Start Material supplied

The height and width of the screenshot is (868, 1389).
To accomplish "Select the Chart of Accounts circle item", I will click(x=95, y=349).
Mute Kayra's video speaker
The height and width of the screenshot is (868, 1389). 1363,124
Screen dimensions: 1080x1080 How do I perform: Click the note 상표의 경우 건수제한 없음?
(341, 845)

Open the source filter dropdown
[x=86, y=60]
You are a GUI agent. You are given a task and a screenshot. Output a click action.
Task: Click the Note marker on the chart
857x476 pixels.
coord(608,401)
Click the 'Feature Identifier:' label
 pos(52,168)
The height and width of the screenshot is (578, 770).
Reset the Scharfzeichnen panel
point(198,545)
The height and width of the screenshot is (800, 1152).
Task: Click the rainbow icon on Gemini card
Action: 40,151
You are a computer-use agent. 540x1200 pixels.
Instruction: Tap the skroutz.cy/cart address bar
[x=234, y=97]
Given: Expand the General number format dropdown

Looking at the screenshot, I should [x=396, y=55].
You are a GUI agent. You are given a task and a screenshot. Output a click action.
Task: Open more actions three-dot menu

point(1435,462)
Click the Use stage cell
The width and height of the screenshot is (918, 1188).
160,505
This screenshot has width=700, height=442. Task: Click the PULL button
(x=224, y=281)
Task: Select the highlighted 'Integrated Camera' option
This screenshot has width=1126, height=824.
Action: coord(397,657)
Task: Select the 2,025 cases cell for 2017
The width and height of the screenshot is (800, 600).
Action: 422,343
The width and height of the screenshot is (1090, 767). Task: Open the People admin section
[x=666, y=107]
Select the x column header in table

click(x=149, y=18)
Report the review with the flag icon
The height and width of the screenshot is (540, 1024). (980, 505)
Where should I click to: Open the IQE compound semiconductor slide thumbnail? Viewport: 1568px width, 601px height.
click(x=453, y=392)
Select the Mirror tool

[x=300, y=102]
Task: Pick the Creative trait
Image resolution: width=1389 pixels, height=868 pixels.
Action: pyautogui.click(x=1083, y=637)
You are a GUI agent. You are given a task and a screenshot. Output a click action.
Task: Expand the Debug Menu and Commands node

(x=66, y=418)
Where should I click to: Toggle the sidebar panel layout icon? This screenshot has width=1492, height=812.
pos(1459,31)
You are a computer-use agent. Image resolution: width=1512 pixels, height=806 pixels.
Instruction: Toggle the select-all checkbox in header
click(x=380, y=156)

End Material supplied

Format every line of the records above as a numbered list, omitting the blank lines.

1. The height and width of the screenshot is (868, 1389).
2. To accomplish "Select the Chart of Accounts circle item", I will click(x=95, y=349).
3. Mute Kayra's video speaker
4. The height and width of the screenshot is (868, 1389). 1363,124
5. Screen dimensions: 1080x1080 How do I perform: Click the note 상표의 경우 건수제한 없음?
6. (341, 845)
7. Open the source filter dropdown
8. [x=86, y=60]
9. You are a GUI agent. You are given a task and a screenshot. Output a click action.
10. Task: Click the Note marker on the chart
11. 857x476 pixels.
12. coord(608,401)
13. Click the 'Feature Identifier:' label
14.  pos(52,168)
15. The height and width of the screenshot is (578, 770).
16. Reset the Scharfzeichnen panel
17. point(198,545)
18. The height and width of the screenshot is (800, 1152).
19. Task: Click the rainbow icon on Gemini card
20. Action: 40,151
21. You are a computer-use agent. 540x1200 pixels.
22. Instruction: Tap the skroutz.cy/cart address bar
23. [x=234, y=97]
24. Given: Expand the General number format dropdown
25. Looking at the screenshot, I should [x=396, y=55].
26. You are a GUI agent. You are given a task and a screenshot. Output a click action.
27. Task: Open more actions three-dot menu
28. point(1435,462)
29. Click the Use stage cell
30. The width and height of the screenshot is (918, 1188).
31. 160,505
32. This screenshot has width=700, height=442. Task: Click the PULL button
33. (x=224, y=281)
34. Task: Select the highlighted 'Integrated Camera' option
35. This screenshot has width=1126, height=824.
36. Action: coord(397,657)
37. Task: Select the 2,025 cases cell for 2017
38. The width and height of the screenshot is (800, 600).
39. Action: 422,343
40. The width and height of the screenshot is (1090, 767). Task: Open the People admin section
41. [x=666, y=107]
42. Select the x column header in table
43. click(x=149, y=18)
44. Report the review with the flag icon
45. The height and width of the screenshot is (540, 1024). (980, 505)
46. Where should I click to: Open the IQE compound semiconductor slide thumbnail? Viewport: 1568px width, 601px height.
47. click(x=453, y=392)
48. Select the Mirror tool
49. [x=300, y=102]
50. Task: Pick the Creative trait
51. Image resolution: width=1389 pixels, height=868 pixels.
52. Action: pyautogui.click(x=1083, y=637)
53. You are a GUI agent. You are given a task and a screenshot. Output a click action.
54. Task: Expand the Debug Menu and Commands node
55. (x=66, y=418)
56. Where should I click to: Toggle the sidebar panel layout icon? This screenshot has width=1492, height=812.
57. pos(1459,31)
58. You are a computer-use agent. Image resolution: width=1512 pixels, height=806 pixels.
59. Instruction: Toggle the select-all checkbox in header
60. click(x=380, y=156)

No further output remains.